Currently, redirects to a Facebook group with a modest 795 members, a number that Arnold said parallels the number of students one might find in Tech’s student section at basketball games— it should be noted that Tech’s student tickets are free.

Arnold estimated that 90 percent of the student population at Tech would be unaware of Gillispie’s off-the-court failures at UK. Better yet for Gillispie, he wouldn’t be burdened by the statesmen-like responsibilities at a school where “football isn’t the foreplay of basketball season,” Arnold said.

Whatever Gillispie’s future may be, the UK community shouldn’t care if another school hires him because is in no way will his hiring at another school adversely affect the Cats.

Granted, Gillispie’s two seasons in Lexington were forgettable, save for the fact that some fans still dwell on this era, but he didn’t damage the UK program beyond repair; the Cats found comfort in UK head coach John Calipari, a man who has restored UK basketball to a national powerhouse in a snap.

Therefore, UK fans need to put aside the schadenfreude. The marriage between Gillispie and UK didn’t work out, but consider that roughly 50 percent of marriages end in divorce.

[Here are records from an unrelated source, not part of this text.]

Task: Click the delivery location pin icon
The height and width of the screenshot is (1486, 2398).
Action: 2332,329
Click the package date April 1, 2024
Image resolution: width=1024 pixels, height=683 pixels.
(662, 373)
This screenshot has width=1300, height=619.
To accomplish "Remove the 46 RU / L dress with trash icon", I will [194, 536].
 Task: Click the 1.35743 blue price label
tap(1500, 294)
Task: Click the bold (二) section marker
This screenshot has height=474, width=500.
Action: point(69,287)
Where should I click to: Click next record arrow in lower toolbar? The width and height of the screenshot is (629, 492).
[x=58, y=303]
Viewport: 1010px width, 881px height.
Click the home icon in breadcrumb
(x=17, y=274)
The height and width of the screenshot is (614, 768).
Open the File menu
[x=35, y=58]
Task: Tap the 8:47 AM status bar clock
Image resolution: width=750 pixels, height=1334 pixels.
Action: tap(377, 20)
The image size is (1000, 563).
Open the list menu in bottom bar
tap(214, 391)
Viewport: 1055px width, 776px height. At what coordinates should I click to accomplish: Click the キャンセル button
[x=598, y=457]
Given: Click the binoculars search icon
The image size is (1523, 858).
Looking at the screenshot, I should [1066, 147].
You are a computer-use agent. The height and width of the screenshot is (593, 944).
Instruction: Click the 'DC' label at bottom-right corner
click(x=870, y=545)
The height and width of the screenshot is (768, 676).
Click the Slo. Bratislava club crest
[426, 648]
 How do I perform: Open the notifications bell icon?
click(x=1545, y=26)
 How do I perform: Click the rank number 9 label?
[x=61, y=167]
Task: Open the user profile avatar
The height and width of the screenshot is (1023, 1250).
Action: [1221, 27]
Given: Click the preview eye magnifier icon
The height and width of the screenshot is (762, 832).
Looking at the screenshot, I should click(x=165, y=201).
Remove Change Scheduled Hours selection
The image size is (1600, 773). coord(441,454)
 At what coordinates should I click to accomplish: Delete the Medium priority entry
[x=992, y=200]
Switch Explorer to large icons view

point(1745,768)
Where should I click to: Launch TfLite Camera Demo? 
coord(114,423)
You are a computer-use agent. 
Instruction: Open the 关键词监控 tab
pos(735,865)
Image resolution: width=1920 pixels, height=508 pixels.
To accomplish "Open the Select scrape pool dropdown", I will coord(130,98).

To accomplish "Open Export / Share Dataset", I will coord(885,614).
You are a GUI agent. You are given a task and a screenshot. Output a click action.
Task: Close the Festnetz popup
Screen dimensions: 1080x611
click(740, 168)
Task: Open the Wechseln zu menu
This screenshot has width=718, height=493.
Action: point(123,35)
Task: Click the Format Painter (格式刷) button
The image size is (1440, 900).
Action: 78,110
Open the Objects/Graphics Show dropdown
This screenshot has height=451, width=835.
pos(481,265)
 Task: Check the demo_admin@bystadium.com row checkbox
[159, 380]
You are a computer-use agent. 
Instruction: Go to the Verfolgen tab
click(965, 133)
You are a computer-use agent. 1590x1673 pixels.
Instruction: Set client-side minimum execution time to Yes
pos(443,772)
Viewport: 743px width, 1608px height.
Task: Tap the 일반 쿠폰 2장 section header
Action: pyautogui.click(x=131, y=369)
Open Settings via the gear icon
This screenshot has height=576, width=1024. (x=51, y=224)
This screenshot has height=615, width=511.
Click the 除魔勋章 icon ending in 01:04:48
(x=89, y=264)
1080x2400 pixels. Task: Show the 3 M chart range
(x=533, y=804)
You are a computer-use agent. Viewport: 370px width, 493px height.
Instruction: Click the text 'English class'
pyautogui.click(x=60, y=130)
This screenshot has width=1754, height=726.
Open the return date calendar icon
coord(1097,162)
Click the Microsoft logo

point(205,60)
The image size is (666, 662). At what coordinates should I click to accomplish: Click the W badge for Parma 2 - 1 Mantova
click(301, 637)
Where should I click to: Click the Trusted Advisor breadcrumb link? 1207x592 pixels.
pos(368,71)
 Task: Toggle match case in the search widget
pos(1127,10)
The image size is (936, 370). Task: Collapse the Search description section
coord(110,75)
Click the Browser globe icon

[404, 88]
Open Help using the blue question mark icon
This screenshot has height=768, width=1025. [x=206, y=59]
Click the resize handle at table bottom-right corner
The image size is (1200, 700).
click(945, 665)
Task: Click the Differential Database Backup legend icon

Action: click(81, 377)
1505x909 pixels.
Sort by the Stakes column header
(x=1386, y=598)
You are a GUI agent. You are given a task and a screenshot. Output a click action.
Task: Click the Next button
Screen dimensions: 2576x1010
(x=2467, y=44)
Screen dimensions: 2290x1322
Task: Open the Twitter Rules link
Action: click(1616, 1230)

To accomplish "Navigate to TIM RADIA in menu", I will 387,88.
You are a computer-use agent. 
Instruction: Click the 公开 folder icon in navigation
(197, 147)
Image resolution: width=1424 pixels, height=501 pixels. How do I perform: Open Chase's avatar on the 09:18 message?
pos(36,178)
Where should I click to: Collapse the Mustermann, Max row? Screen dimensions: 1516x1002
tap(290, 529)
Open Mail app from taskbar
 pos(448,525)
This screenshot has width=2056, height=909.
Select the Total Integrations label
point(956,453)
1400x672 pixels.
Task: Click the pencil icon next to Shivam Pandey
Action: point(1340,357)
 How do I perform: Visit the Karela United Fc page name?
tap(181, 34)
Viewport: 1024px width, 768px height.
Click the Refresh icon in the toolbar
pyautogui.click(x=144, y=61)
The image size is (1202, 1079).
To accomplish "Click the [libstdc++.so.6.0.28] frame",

It’s time to stop being a sourpuss. Even the players are over it.

UK senior Josh Harrellson, one of three holdovers—along with juniors Darius Miller and DeAndre Liggins—who slogged their way through the Gillispie era said that “when we look back on it now when we all get together, we just laugh about it.”

Why shouldn’t Gillispie be allowed to coach basketball again, something he did quite well for most of his life, without disapproval?

It seems more and more likely that the question is “when” he will land another job, not “if.”There was speculation last month that Gillispie was a frontrunner to land the coaching vacancy at Wyoming.

The Tech job seems more of a natural fit: A Texas native coaches a struggling hoops program at a Texas school in a familiar conference (Big 12) and sparks a turnaround a la what Gillispie managed at Texas A&M (let’s not forget the 18-win improvement he managed between his first and second year at Texas El-Paso either).

“The (Tech) job would be out of the spotlight, he’s been in a similar situation before at A&M, and basketball will be supported if it is good,” Arnold said.

Gillispie could make Tech basketball or any other fledgling program “good,” yet he failed to be “great” at UK. Few people can attain such heights in the coaching profession, especially when the fan base wants nothing except greatness.

Now, others want something a little more realistic from Billy G, the wanted man once more.